The flow rate of the gas flowing into the corona discharge part 46 is important for detecting with high sensitivity and stability.
For this reason, it is good to provide the flow control part 51 in the exhaust pipe 22a. Moreover, the drift part 45, the corona discharge part 46, the gas introduction tube 21 and the like are preferably heated by a heater (not shown) or the like from the viewpoint of preventing the adsorption of the sample. The flow rate of gas passing through the gas introduction pipe 21 and the exhaust pipe 22b can be determined by the capacity of the suction pump 52 such as a diaphragm pump and the conductance of the pipe, but the gas introduction pipe 21 and the exhaust pipe 22b are also shown in FIG. A control device such as the flow rate control unit 51 shown in FIG. By providing the suction pump 52 downstream of the ion generation unit (that is, the corona discharge unit 46 in the illustrated configuration) when viewed from the gas flow, the influence of contamination (such as sample adsorption) inside the suction pump 52 is reduced. Become.

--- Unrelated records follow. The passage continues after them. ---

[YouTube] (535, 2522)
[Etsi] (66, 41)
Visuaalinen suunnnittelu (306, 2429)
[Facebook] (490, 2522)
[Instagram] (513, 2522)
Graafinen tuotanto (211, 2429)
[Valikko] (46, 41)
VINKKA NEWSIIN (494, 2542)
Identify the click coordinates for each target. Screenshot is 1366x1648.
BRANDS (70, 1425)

FIG. 4 is a diagram showing an example of a sample gas sampling unit of the apparatus according to the present invention. The detection device is roughly divided into a main body 53, a gas suction unit 54, a housing 55, and a data processing device 44.
The gas inlet tube 21 connected to the probe 56 is used as the gas suction unit 54, and the probe 56 is brought close to the baggage or the like to suck the air around the baggage into the main body 53 and perform detection.
For reference, in order to explain the operation of the ion trap mass spectrometer in one embodiment of the present invention, FIGS. 5 and 6 show timings of voltages applied to the ring electrode and the end cap electrode. FIG. 5 shows the operation in step 201 in FIG. 1, and FIG. 6 shows the operation in step 203.

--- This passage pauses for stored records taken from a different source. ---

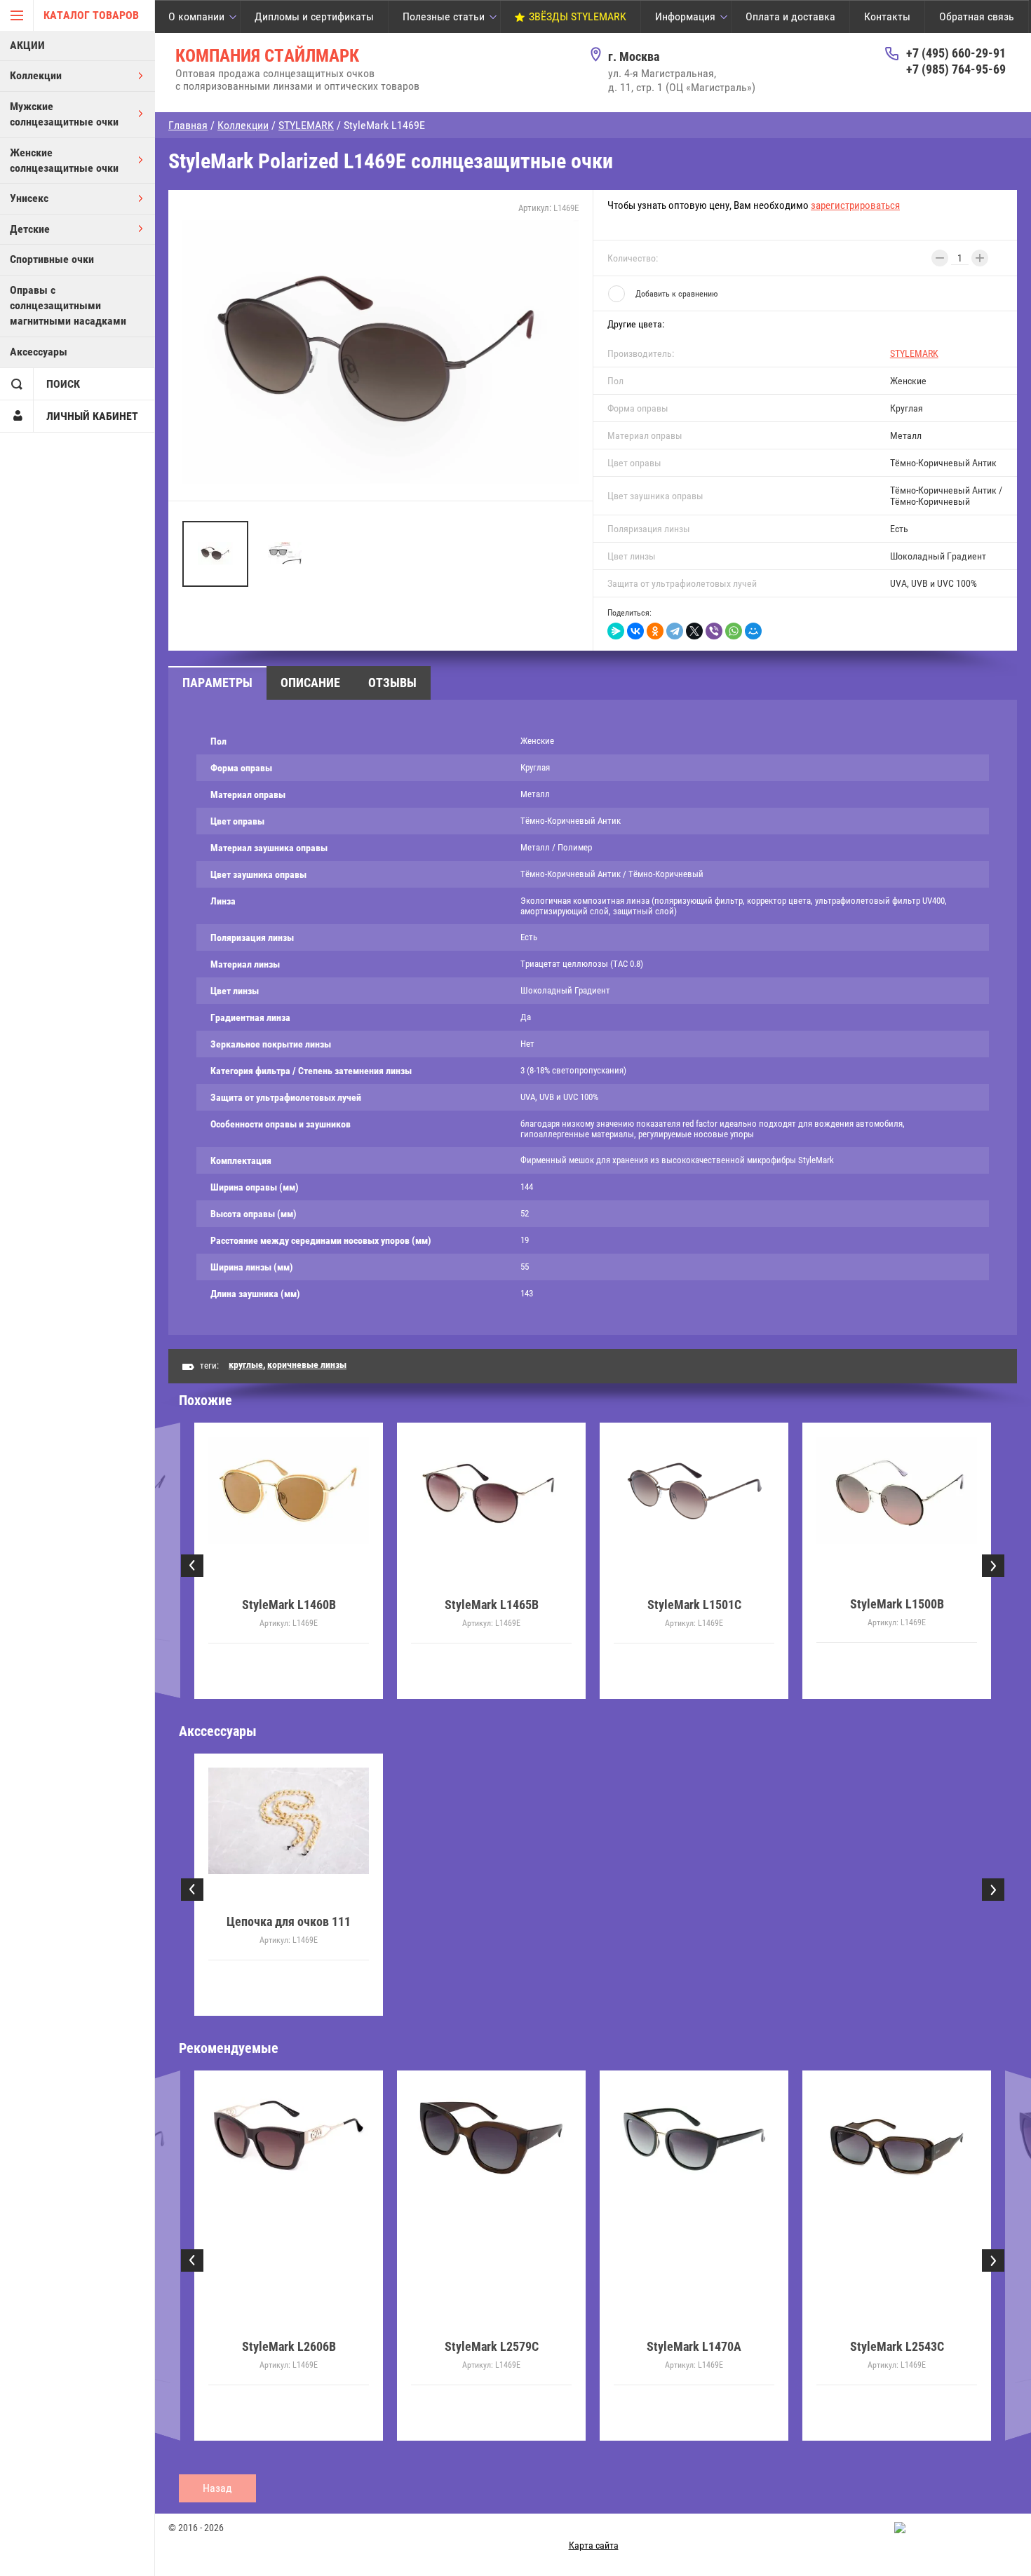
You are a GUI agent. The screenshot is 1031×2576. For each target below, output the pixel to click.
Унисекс (29, 198)
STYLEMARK (914, 353)
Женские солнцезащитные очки (64, 160)
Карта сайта (594, 2545)
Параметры (217, 682)
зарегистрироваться (855, 205)
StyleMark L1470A (491, 2346)
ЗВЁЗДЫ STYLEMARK (577, 16)
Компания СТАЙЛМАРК (267, 56)
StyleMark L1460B (289, 1604)
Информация (685, 16)
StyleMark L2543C (694, 2346)
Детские (30, 229)
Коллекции (36, 75)
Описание (310, 682)
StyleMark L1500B (897, 1604)
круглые (246, 1364)
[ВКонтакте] (635, 631)
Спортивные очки (52, 259)
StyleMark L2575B (897, 2346)
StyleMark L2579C (289, 2346)
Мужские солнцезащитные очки (64, 114)
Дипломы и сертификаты (314, 16)
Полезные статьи (444, 16)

  In step 201, at the time of ion confinement 302, a high frequency is applied to the ring electrode to generate an electric field for trapping ions in the mass spectrometer. In addition, the voltage applied to the gate electrode is adjusted so that ions pass through the gate electrode and are introduced into the mass spectrometer. Next, at the time of mass spectrometry 303, the voltage applied to the gate electrode is adjusted in order to prevent further inflow of ions. By manipulating the amplitude of the high frequency applied to the ring electrode and end cap electrode, ions with different m / z are sequentially discharged out of the mass spectrometer from the ions trapped inside by the electric field and detected by the detector. A mass spectrum is obtained. Next, a residual ion removal time 301 is provided, and ions remaining in the mass spectrometer are removed by turning off the voltage applied to the ring electrode.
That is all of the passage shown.